[NTLUG:Discuss] Boot problem After Removal of GRUB

Robert Pearson rdpears at gmail.com
Mon Jan 10 21:34:35 CST 2005


We can drop "white box".
My "white-box" definition was no-name-brand PC clone hardware.

Terry Henderson wrote:
> Grub had instructions to boot Win-2K on first IDE port's primary drive
> but power was off - no mystery there.  (Grub doesn't "see the drive",
> the BIOS does.  Grub [only] contains boot instructions.)
> 

Setup did not see the "first IDE port's primary drive". I checked.
This looks like my point of confusion.
The BIOS passes instructions to GRUB to boot a Win-2K drive on IDE Primary?
How does the BIOS know this? How do I change this?
Doesn't the BIOS read the drive signature at boot time and assign some
information that is passed to the bootloader?
When I power these removable drives off they do not show up in Setup.

I went through the Windows boot sequence information but I never found
a good explanation for how the "drive" is detected.
How does Linux do it?
This may be beyond the scope of NTLUG.
I know how Sun does it. I guess Sun spoiled me forever.

Maybe I need some in-depth reading at Tom's Hardware. Any suggestions
are appreciated.

> fdisk /mbr
> should have done the trick.
> 

"fdisk /mbr" did not work on this machine or the one in 2003.
The only thing that works is either---
(1) the long slow boot, hardware reset, slightly faster second boot---
or
(2) Put a drive that is formatted in the IDE Primary Slave slot and power it on.
With option 2 the machine boots as it should and has for years.
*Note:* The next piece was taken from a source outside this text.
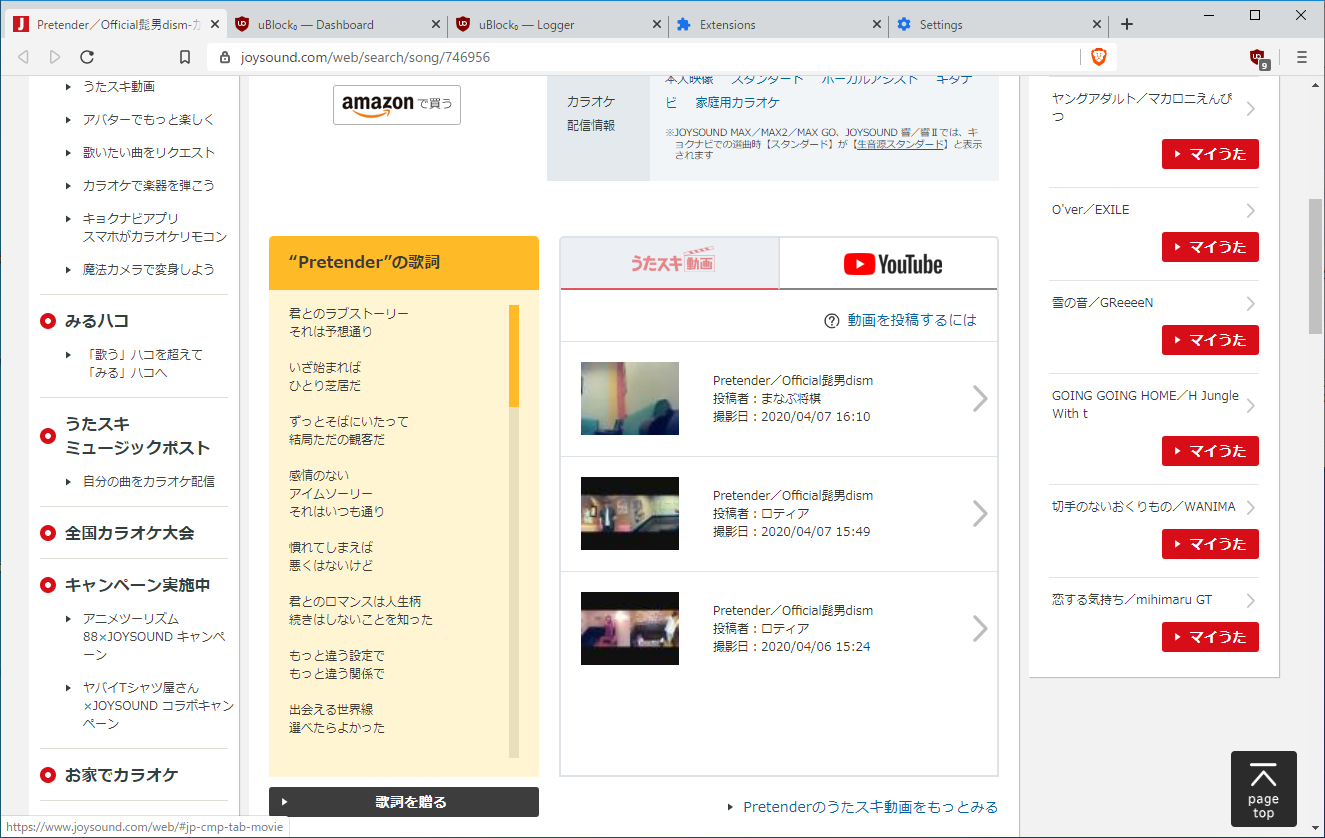Open the uBlock Origin extension icon
Image resolution: width=1325 pixels, height=838 pixels.
coord(1258,57)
Something below the OS, and maybe even the bootloader, is still
looking for the IDE Primary Slave where I installed Debian and GRUB.

Terry Henderson wrote:
> The only way that's going to work is if you tell your BIOS to boot to
> the slave, (when you want to boot Linux).  If you want a dual boot
> system, you need to write boot loader to the first IDE primary drive's
> MBR.  But I think that's what you've done anyway.  Right?

Here is what I did---
(1) Powered off, but did not remove,  the Win-2K drive (IDE Primary
Master [set on the drive])
(2) Checked Setup for which drives it saw. Only the Primary Slave was seen.
    (a) I thought if Setup can't see a drive it can't be used.
(3) Installed Debian "sarge" to the IDE Primary Slave (set on drive)
(4) Booted the machine. GRUB came up but there was no Win-2K choice.
GRUB made some comments about seeing a "removable" drive but couldn't
read it. I assume GRUB installed on the Primary Slave.
(5) Debian came up
(6) Shut down Debian
(7) Powered down the Debian drive (IDE Primary Slave)
(8) Powered up the Win-2K drive (IDE Primary Master)
(8) No Win-2K boot, Just sat there.
    (a) Win-2K IDE Primary Master drive was detected in Setup
    (b) Debian IDE Primary Slave drive was not detected in Setup
(9) Turned on the Debian drive
(10) Booted.
(11) GRUB menu came up and both OS/s were there
(12) I picked Win-2K and everything worked fine
(13) All the problems started when I tried recovering to a single disk
Win-2K system. This was a learning experience.
(14) I learned there is more to disk drives, IDE, CMOS and BIOS than I know.